I invite you to watch this video of my participation in a discussion held at the end of the first day of international chess competition at the London Chess Classic, December 8, 2009, between myself and Diego Rasskin-Gutman, the MIT Press author of “Chess Metaphors”. It happened on the same day as one of the most remarkable chess matches in contemporary times, and one I was privileged to watch first hand.

That match between 19-year old Norwegian phenomenon Magnus Carlsen and Vladimir Kramnik, the number 1 and 3 players in the world respectively, was clearly the main event of the day and people in the chess world still haven’t stopped talking about it. (You can read a popular account of it in  Time Magazine.)

I want to thank the London Chess Classic, especially it’s organizer, Malcolm Pein, who was hospitable and gracious. And I would also thank our moderator, three-time British Chess GrandmasterJonathan Rowson whom you will see was as much of a contributor as a moderator.

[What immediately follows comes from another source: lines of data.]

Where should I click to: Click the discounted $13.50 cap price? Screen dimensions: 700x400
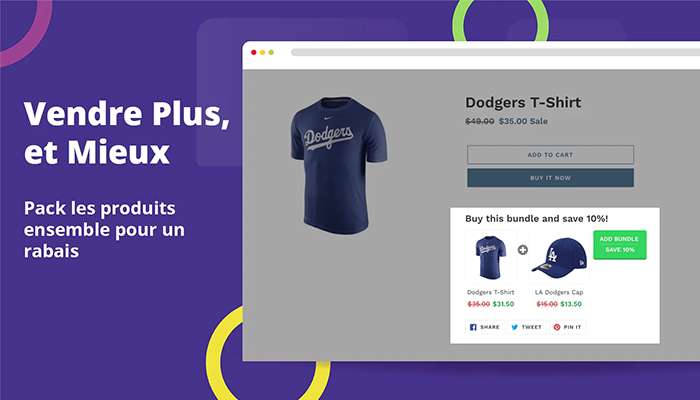click(571, 304)
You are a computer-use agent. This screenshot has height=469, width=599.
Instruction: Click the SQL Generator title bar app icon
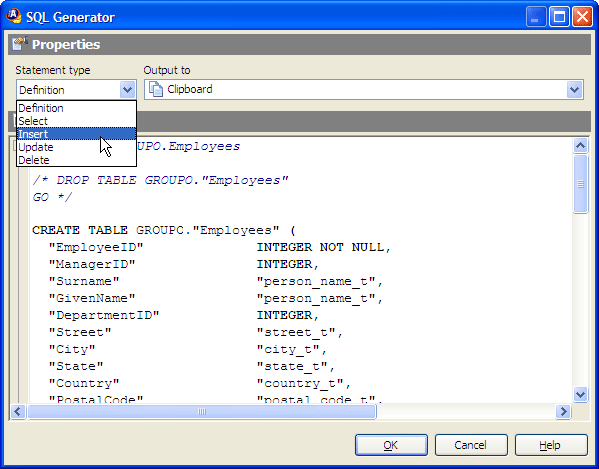coord(14,16)
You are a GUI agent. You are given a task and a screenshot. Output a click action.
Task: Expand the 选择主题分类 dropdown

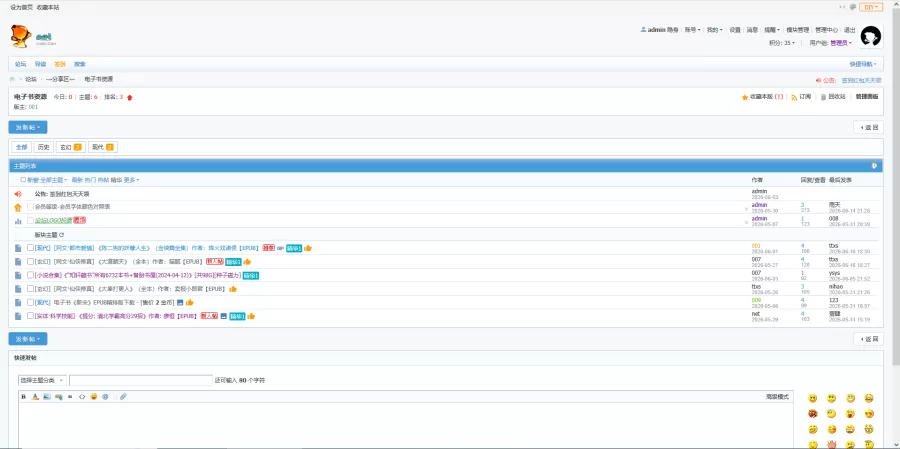coord(42,380)
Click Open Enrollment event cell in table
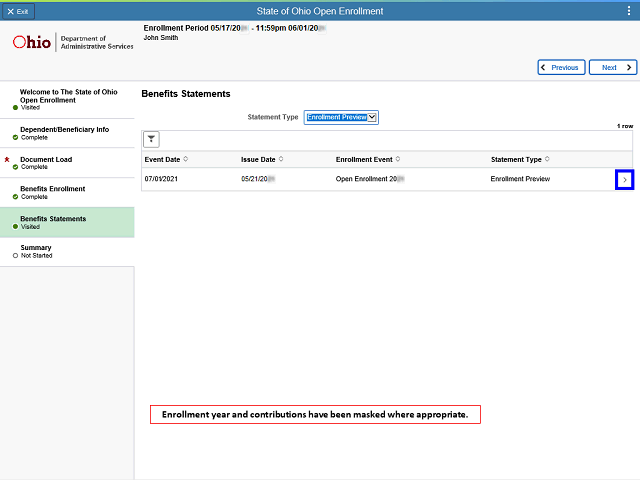The width and height of the screenshot is (640, 480). pos(370,179)
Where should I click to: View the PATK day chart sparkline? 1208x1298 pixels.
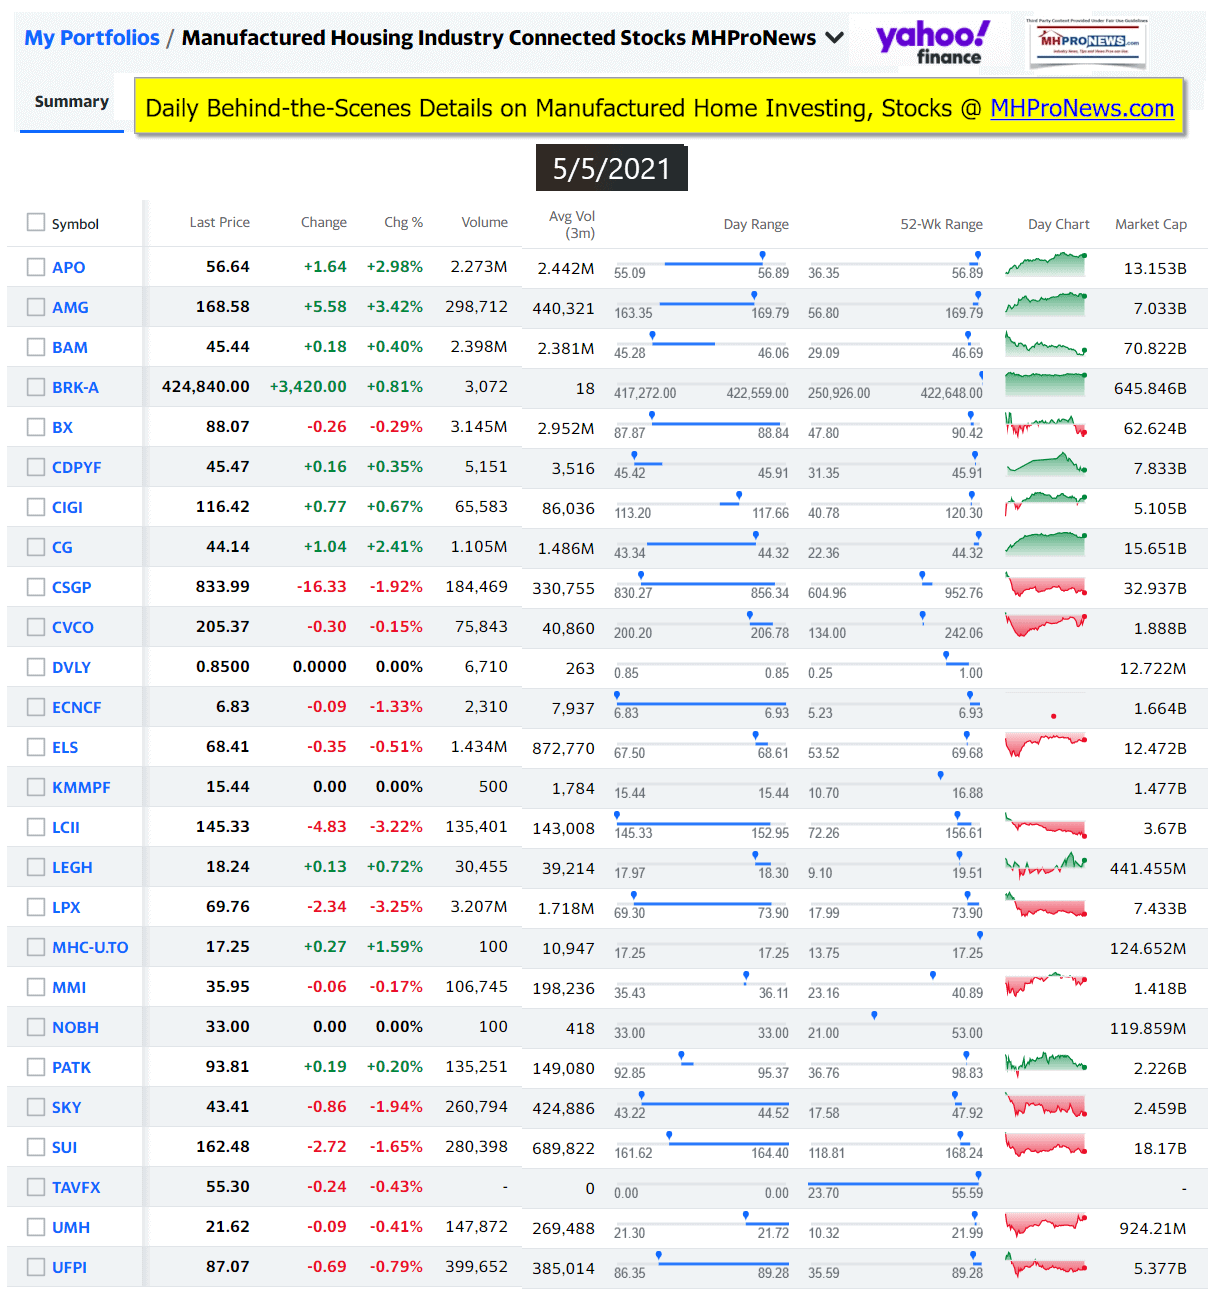pyautogui.click(x=1045, y=1064)

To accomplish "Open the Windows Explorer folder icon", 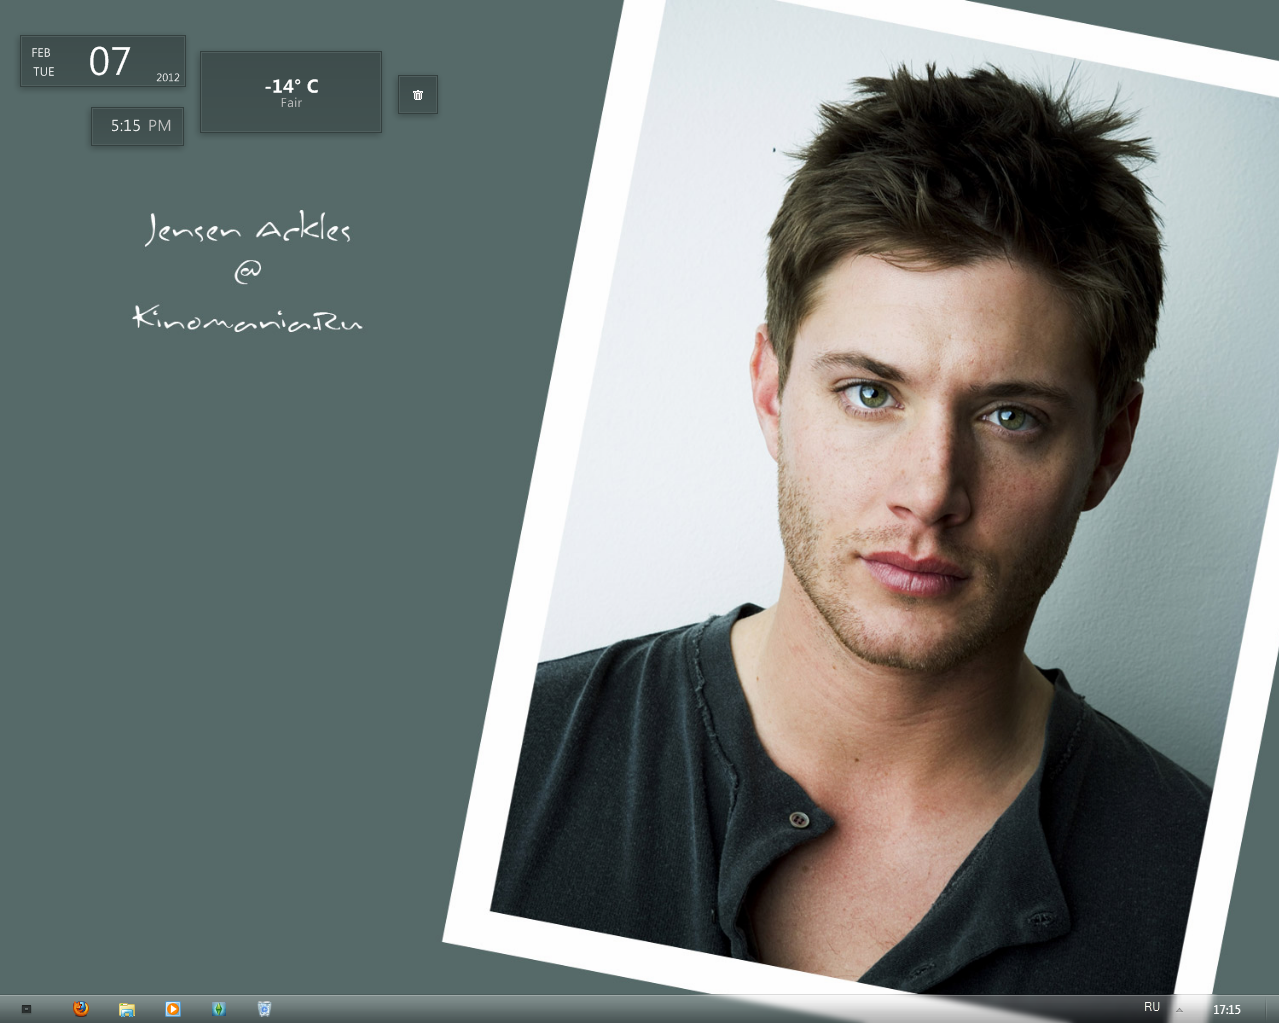I will click(127, 1009).
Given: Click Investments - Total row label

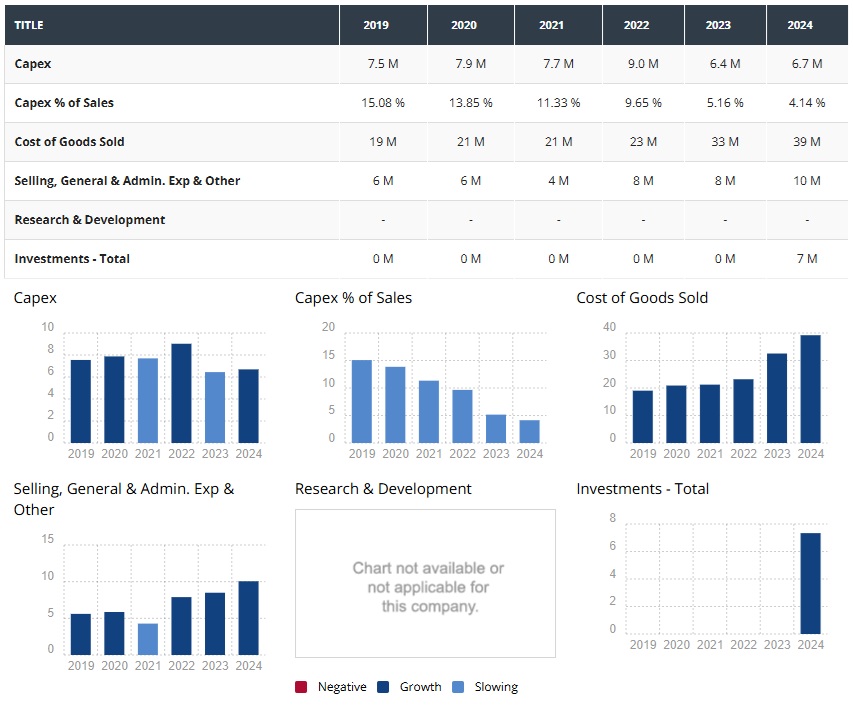Looking at the screenshot, I should (72, 259).
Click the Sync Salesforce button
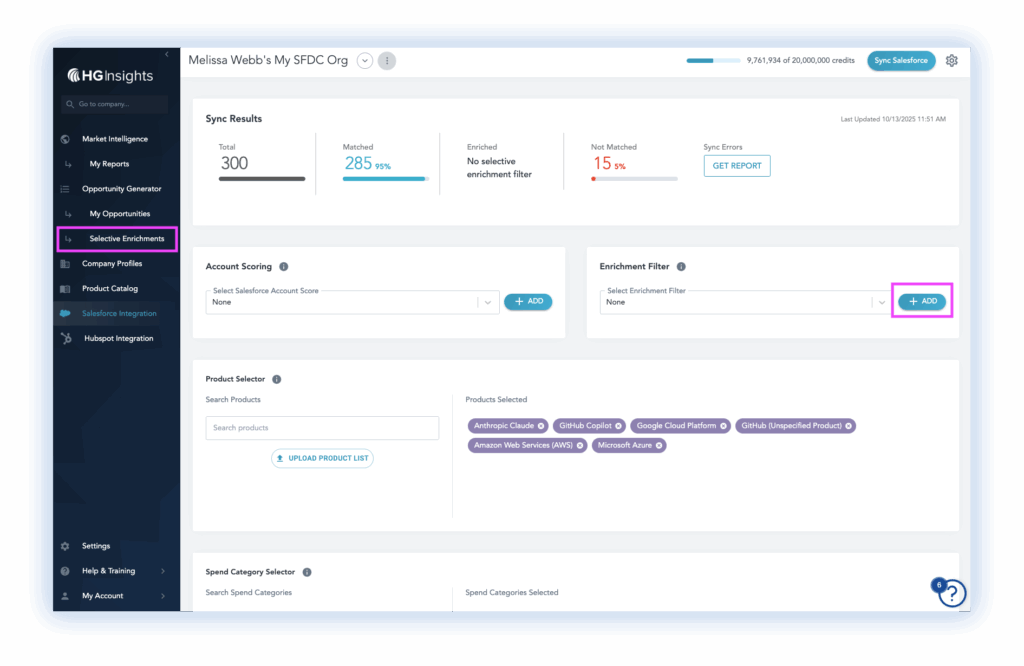This screenshot has width=1024, height=666. [x=901, y=61]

Our discussion, which happened after the Carlsen Kramnik match concluded, was on whether the goal of teaching computers to play chess holds any lessons for other disciplines (like business rules and process modeling for example). Diego’s book suggests that it does, that the ancient game of chess actually frames the cognitive task of problem solving, which is something all of us in business do every day. Diego confirms something that I always suspected: that chess play and strategic business modeling have a lot in common. Back before we started Pegasystems, and after my brief career as a professional chess player, I was involved in trying to teach computers to play chess like a human being, never imagined that they would one day defeat an actual World Chess Grand Master. Back then you had to be elegant, concise, and lean. We didn’t have the massive computing power available today. But the exercise paid off. The same kind of thinking has informed the unique and lean approach we have taken here at Pegasystems to unify business rules and process as an actual platform for computer-supported organizational innovation and agility.

In his review of Diego’s book in the New York Review of Books chess legend Gary Kasparov’s picks up the chess vs computers theme and asserts that the real issue is innovation: “Like so much else in our technology-rich and innovation-poor modern world, chess computing has fallen prey to incrementalism and the demands of the market. Brute-force programs play the best chess, so why bother with anything else? Why waste time and money experimenting with new and innovative ideas when we already know what works? Such thinking should horrify anyone worthy of the name of scientist, but it seems, tragically, to be the norm. Our best minds have gone into financial engineering instead of real engineering, with catastrophic results for both sectors.”

Kasparov has a good point. Real engineering means empowering those who can to truly innovate, giving them the metaphors and the tools to make a real difference. As Kasparov laments, things like proprietary high frequency trading (using massive brute force and literally split-second transaction speed to wring robotic profits in between other peoples buy and sell orders) is not exactly what Adam Smith had in mind. Listen to this insightful BBC documentary on high frequency trading. Kasparov is right. It should all be about innovation and competition, whether chess or in business. Business is a serious game: you need to be paranoid about the whole board and you can’t fall in love with your own strategy. If you just think you are winning, you probably aren’t. Someone else may come up with a whole new chess piece or add a few more rows to the board. Can you detect the patterns as they emerge? Can you predict them?

Now that is the real innovation challenge – having the power to master change itself!